Ce projet de fusion présente des "garanties sérieuses", solides", a-t-il dit : "aucune suppression d'emplois en France, aucune fermeture de site en France, un directeur exécutif qui restera M. Poupart-Lafarge, qui a fait un travail remarquable sur Alstom, une cotation qui aura lieu à Paris".

"Un géant chinois (CRRC), qui n'existait pas en 2000, et qui aujourd'hui est devenu le premier acteur ferroviaire mondial et qui prend des parts de marché partout. Nous, européens, nous devons réagir, nous unir", a-t-il encore affirmé. "Il vaut mieux être dans la motrice de tête que dans le wagon de queue. Si l'alliance avait été celle de Siemens et Bombardier, on allait être dans le wagon de queue", a encore lancé le ministre. Il a moqué les "vieilles solutions qui ne marchent pas" comme la "nationalisation" d'Alstom.

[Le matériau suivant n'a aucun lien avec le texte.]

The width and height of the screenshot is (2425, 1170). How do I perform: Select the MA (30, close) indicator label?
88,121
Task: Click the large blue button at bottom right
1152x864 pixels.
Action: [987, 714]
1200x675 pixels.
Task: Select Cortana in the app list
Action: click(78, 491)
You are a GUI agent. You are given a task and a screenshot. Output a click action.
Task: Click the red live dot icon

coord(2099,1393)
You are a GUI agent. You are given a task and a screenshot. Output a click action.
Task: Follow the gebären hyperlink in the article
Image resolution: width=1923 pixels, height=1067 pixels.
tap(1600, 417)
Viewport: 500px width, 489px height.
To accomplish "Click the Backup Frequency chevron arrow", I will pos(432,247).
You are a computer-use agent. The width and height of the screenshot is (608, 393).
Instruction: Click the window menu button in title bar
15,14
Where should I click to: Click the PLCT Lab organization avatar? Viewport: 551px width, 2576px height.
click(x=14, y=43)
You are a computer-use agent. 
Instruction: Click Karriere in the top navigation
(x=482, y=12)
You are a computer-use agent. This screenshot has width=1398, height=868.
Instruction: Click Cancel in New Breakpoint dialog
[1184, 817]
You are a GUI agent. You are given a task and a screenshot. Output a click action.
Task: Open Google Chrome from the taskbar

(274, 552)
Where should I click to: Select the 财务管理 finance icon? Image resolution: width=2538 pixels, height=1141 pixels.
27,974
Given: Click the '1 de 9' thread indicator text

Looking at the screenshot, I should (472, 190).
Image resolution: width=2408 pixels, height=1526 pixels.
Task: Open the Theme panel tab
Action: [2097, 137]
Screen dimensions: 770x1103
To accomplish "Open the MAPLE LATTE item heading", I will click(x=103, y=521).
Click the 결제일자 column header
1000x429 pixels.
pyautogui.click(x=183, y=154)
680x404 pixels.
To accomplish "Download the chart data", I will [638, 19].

"Alstom est fort. Et cette fusion avec Siemens rendra Alstom encore plus fort, ainsi que l'industrie ferroviaire européenne autour de ce nouvel ensemble", a-t-il dit.
 
La veille, Bruno Le Maire avait indiqué sur  BFM-TV que Paris détient en outre "un moyen de contrôle qui est beaucoup plus important que d'avoir 5, 10, ou 15% au capital du nouvel ensemble. Ce sont les commandes de l'État. Nous sommes un client majeur de Siemens-Alstom", a t-il souligné. "Ce n'est pas une menace (mais) une garantie pour les salariés (et) pour les sites".